この日のブログでもちょっと触れましたが、小山清は永井荷風のファンなんですね。
北海道の夕張を舞台にした作品である「雪の宿」に登場する女性は「どこか「濹東綺譚」のお雪に重なるところがあるような気がします」って書きましたが、その後で読んだ「夕張の春」の登場する女性の名前はまさに「お雪」。小山清に限りなく近い「信吉」と「お雪」の最後のシーンのなんて素敵なこと。
なんだか小山清の北海道を舞台にした作品だけを集めた本を一冊作ってもらいたいような気持ちになりました。出版社は夏葉社で。そしてもちろん解説は川本三郎さんで。

そういえば今ぱらぱらと読んでいるのは最近手に入れた小山清の『二人の友』。その中に興味深いエッセイがありました。「同姓同名」という題名の短いエッセイ。こんな話が出てきます。

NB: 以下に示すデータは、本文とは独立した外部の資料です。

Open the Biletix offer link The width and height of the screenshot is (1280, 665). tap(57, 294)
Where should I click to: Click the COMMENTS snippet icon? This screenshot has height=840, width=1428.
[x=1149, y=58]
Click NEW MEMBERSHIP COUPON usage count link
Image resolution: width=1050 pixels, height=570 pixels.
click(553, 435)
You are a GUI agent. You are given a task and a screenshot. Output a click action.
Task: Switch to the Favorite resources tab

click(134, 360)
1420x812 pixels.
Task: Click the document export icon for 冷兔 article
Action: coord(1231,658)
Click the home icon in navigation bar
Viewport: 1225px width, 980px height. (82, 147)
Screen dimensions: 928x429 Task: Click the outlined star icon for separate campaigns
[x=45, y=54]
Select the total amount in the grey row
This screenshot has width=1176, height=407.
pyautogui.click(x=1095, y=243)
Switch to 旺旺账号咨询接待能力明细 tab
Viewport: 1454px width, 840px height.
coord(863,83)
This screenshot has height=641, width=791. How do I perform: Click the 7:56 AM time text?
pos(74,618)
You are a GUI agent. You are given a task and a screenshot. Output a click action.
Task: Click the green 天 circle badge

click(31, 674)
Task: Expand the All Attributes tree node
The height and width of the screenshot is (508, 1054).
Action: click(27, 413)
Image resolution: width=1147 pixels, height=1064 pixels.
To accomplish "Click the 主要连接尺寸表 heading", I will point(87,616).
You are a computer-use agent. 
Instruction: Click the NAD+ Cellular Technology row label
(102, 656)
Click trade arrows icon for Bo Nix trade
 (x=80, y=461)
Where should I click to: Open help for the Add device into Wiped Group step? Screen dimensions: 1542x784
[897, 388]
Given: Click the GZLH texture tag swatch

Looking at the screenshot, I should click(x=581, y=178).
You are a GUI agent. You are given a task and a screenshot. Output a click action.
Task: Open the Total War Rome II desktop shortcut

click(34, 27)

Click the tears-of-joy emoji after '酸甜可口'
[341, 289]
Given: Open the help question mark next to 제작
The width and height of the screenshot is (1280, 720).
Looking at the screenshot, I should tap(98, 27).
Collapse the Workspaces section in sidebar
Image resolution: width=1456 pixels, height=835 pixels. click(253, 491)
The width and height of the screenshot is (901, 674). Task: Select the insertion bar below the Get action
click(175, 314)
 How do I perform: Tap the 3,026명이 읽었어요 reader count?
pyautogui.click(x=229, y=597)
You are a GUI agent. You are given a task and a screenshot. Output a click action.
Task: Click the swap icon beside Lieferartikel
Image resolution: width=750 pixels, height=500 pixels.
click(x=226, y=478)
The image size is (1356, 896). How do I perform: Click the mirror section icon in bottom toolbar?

 永井荷風氏の「冷笑」という小説の冒頭にいきなり、「小山銀行の頭取をしている小山清君は」とあったので、これには驚いた。而もこの小山清君たるや、「ハアバアト大学を卒業して世界を漫遊して来た紳士」というわけなのだから、私などと比較をすると、それこそかたやジキル博士、かたやハイド氏というほどの違いがある。けれども妙なもので私はこの自分と同名の紳士をなんだか他人のようには思えないのである。かりにこれが実在の人物で、向うも私のことを他人のようには思わないのだとすると、しめたもので、あるいは私は協会の会費を滞納するようなことがなくてすむかも知れないのだが、どうも世の中はそんなうまい工合にはいかない。
こういうユーモアも小山さんらしいですね。

荷風の『冷笑』はまだ読んだことがないのですが、小山さんが引用している「小山銀行の頭取をしている小山清君は」のあとはこう続いていきます。
 小山銀行の頭取をしてゐる小山清君は此頃になつてますます世の中を愚なものだ、誠に退屈なものだと感じだした。